**Records for the exercise**
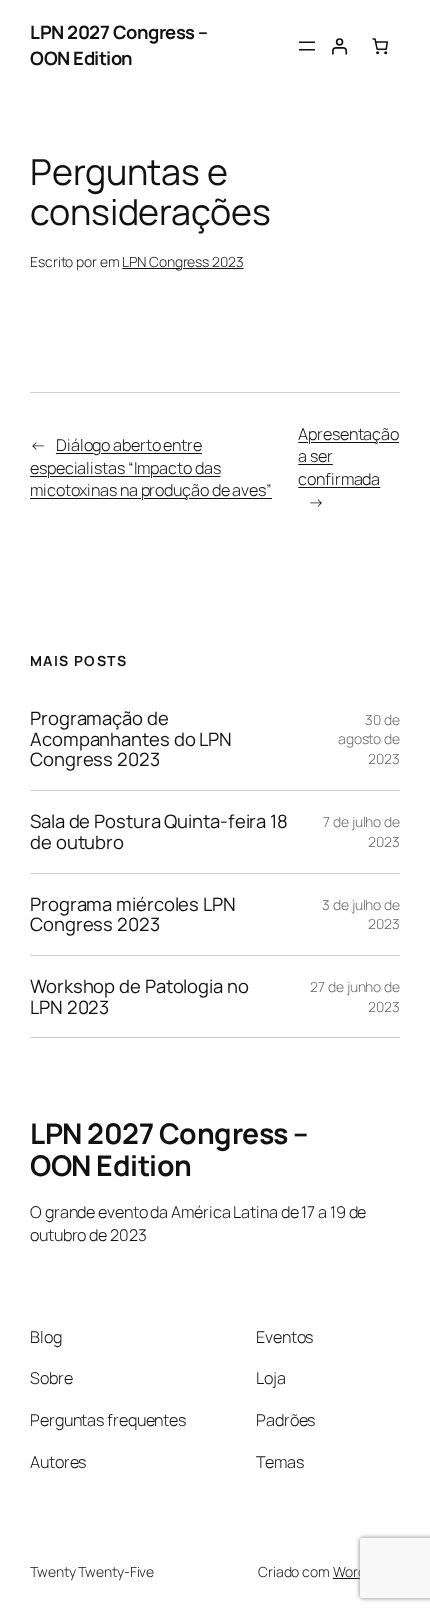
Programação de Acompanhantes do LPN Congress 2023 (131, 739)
* * *
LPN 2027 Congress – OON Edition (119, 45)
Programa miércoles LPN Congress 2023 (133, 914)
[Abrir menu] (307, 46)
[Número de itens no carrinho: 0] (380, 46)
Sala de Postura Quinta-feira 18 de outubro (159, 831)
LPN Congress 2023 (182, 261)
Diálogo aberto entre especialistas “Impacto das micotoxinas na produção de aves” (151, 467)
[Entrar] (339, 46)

**Problem to solve**
Print exactly the lines above, between the one holding "LPN 2027 Congress – OON Edition (119, 45)" and the one holding "[Entrar] (339, 46)", inclusive, and nothing besides.

**Your solution**
LPN 2027 Congress – OON Edition (119, 45)
Programa miércoles LPN Congress 2023 (133, 914)
[Abrir menu] (307, 46)
[Número de itens no carrinho: 0] (380, 46)
Sala de Postura Quinta-feira 18 de outubro (159, 831)
LPN Congress 2023 (182, 261)
Diálogo aberto entre especialistas “Impacto das micotoxinas na produção de aves” (151, 467)
[Entrar] (339, 46)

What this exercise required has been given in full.